You might be surprised to learn that while most doctors don't make house calls these days, apparently God still does. That's the lesson that we learn from the Torah portion, Parshat Vayerah.
Any discussion of the mitzvah of Bikkur Holim, visiting the sick, begins with Genesis, chapter 18. While the Torah doesn't specifically mention this Mitzvah, this commandment, it does teach us this lesson by example. The opening words of the Parshah are "Vayerah Adonai elav - And the Lord appeared to Abraham." What a dramatic statement this is! Elsewhere God speaks to Abraham, he calls on him, but He never "appears" to him. As our above-the-line text mentions, this is the rare occasion when God appears without any formal act or worship or the building of an altar. Why then, did God choose to appear to Abraham at this particular moment in time?
This story, we're told, is the basis of an important but oft-forgotten Mitzvah – Bikkur Holim, visiting the sick. The sages point out that last week's Torah portion ends with Abraham's circumcision at the tender age of ninety-nine. As you know, Abraham has done this circumcision himself, and he’s done (or overseen) the circumcision of all the males of his extended family—including Ishmael, who was 13 years old at the time, and all the household slaves. As Parshat Vayerah opens, Abraham is recovering from his self-inflicted surgery. God appears to him at this moment, we are told, in order to comfort him as recuperates. The sages teach us that Bikkur Holim is not just a nice thing to do. Bikkur Holim is nothing less than an imitation of what God does. Just as God visits the sick, we must do the same.
As we think about a sick visit from God—THIS sick visit from God—we may be noticing that something we might expect DOES NOT happen.
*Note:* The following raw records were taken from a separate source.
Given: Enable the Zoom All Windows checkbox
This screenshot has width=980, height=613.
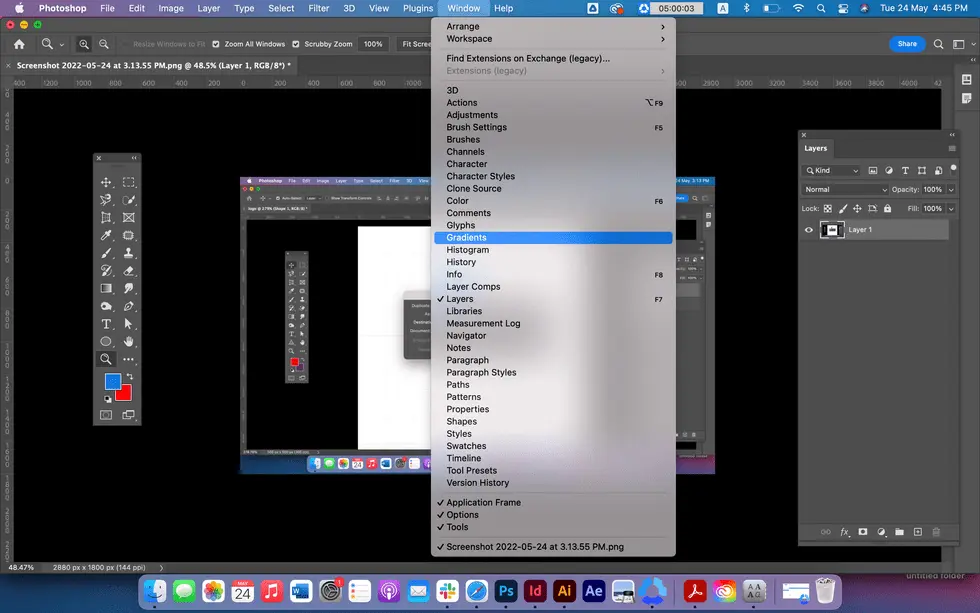Looking at the screenshot, I should click(218, 44).
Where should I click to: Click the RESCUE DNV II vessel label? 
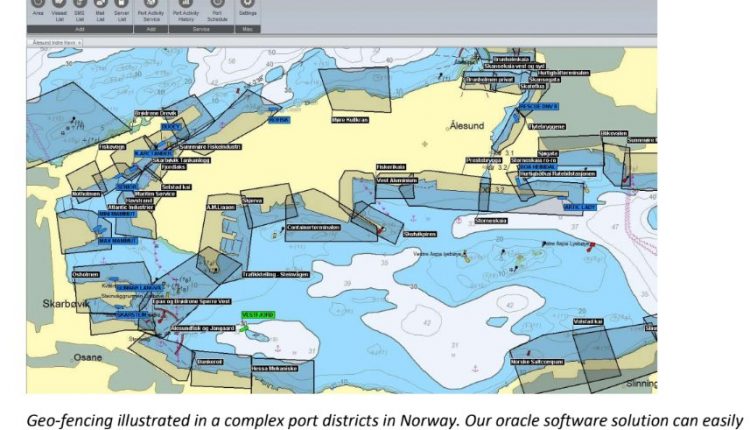pos(538,105)
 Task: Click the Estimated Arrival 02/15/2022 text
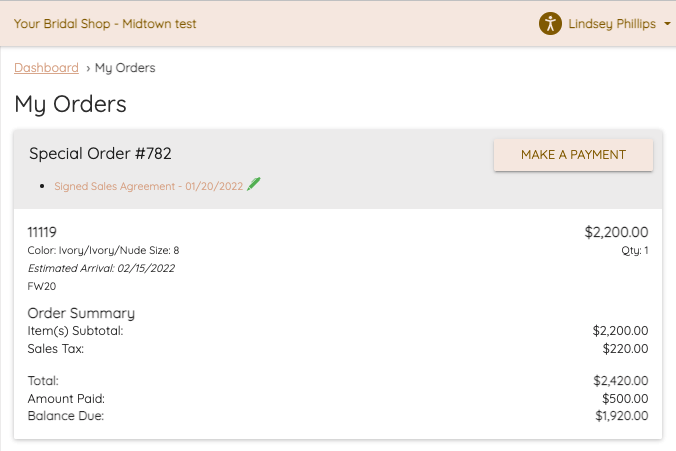tap(101, 268)
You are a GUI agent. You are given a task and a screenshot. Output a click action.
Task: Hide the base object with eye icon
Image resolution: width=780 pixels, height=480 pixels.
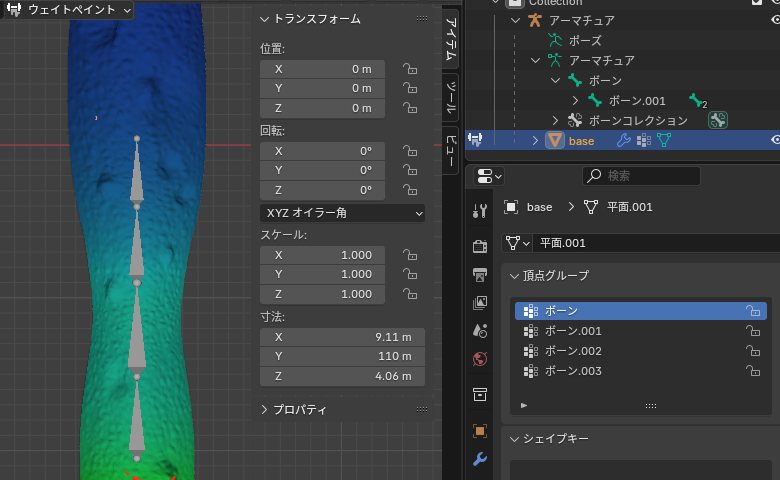click(775, 140)
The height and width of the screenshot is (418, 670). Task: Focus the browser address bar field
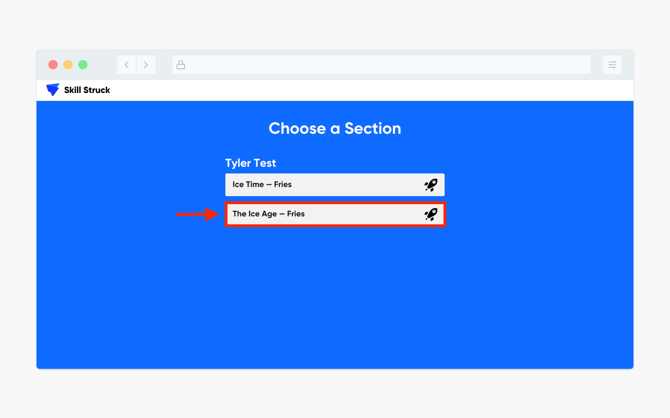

It seems strange, doesn’t it, that, despite the fact that God visits our forefather Abraham, the Torah says nothing about God curing him or lessening his pain. If the Rabbis were right -- that God appeared at Abraham's tent during his recovery from surgery, then one would have expected nothing less than a miracle from "Rofey Kol Basar," "the Healer of all Flesh," as our tradition calls God.
So, what's the point of God's house call, if not to heal Abraham? Jewish tradition teaches us that the purpose of Bikkur Holim is to provide the patient with the healing that precedes the cure. Nature will follow its own course, and we cannot control that course. Medicine and therapy, obviously, can help. And we must allow doctors and nurses to do their jobs. But visitors bring something equally important to the sick. A visitor brings the healing power of love. She has the ability to bring caring and empathy into the sick room. Like God, the visitor reminds the patient that he is created in the image of God. The visitor reaffirms the humanity of the patient at a time when the patient may feel more like a statistic or a diagnosis than a human being.
Let us remember this Mitzvah to fulfill it as often as we can.